On Sept. 30, a California Daily Wildfire Update, provided by the California Department of Forestry and Fire Protection website, reported the “final containment to the Fox Fire in Siskiyou County;” while over 17,000 firefighters fought to gain control of the enduring 26 major wildfires threatening lands and civilians across the state. The only fire that has reached beyond the control of firefighters is the Candy Fire in Riverside County. 

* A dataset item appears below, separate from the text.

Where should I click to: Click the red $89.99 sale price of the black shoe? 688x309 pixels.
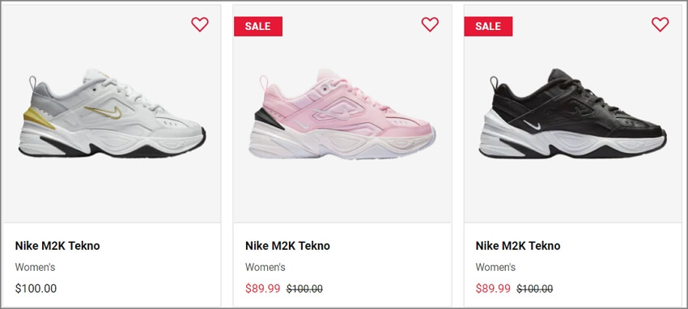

Meanwhile the Glass Fires in the south, continue to trailblaze through Napa and Sonoma counties, according to the San Francisco Chronicle. On Sunday, Sept. 25, this fire ignited and has since then threatened many homes, wine yards and people. While ABC News reports, this Glass Fire “has nearly quadrupled in size in the last 24 hours, burning more than 48,000 acres,” as many as 68,000 people have been forced to evacuate for safety. As reported by ABC News, Cal Fire detailed that this fire “has burned 42,360 acres in the North Bay and is 2% contained. At least 113 structures have been destroyed.” As the firefighters continue to battle the wildfire, they are preparing for the uptake in wind Thursday, Oct.1 into Friday, Oct. 2. According to SFGATE, firefighters planned to concentrate on “building containment lines and protecting structures on Wednesday” in preparation for the incoming dangers. Billy See, the Cal Fire incident commander, said on Sept. 30, “We’re looking at a similar wind event to when this fire ignited three days…We’re preparing for the worst-case scenario and hoping for the best. Our firefighters will be working to maintain lines.” As of Sept. 30, many wineries experienced copious amounts of property damage as the Glass Fire continued on its third day of rampaging through the Napa Valley, according to another article by SFGATE. One such winery, the Castello di Amorosa, a 41 year-old company located in St. Helena was reduced to ruins as the “estate and it’s castle-inspired structure were torched.” 

In the west, the recent heatwave exacerbated the flames, as 42 fires continue to burn across the span of eight states reports ABC News. Environmental challenges, such as the wind, heat and the current extreme drought of Northern California create arid conditions that are fueling these raging wildfires.  
As of Oct. 1, Cal Fire reported on their twitter account that “over 17,000 firefighters continue to battle 23 major wildfires in California. The latest number on all active wildland fires at: nearly 1,750 Fire engines, 382 Water tenders, 342 Fire Crews, 293 Bulldozers, [and] 118 assigned aircraft.”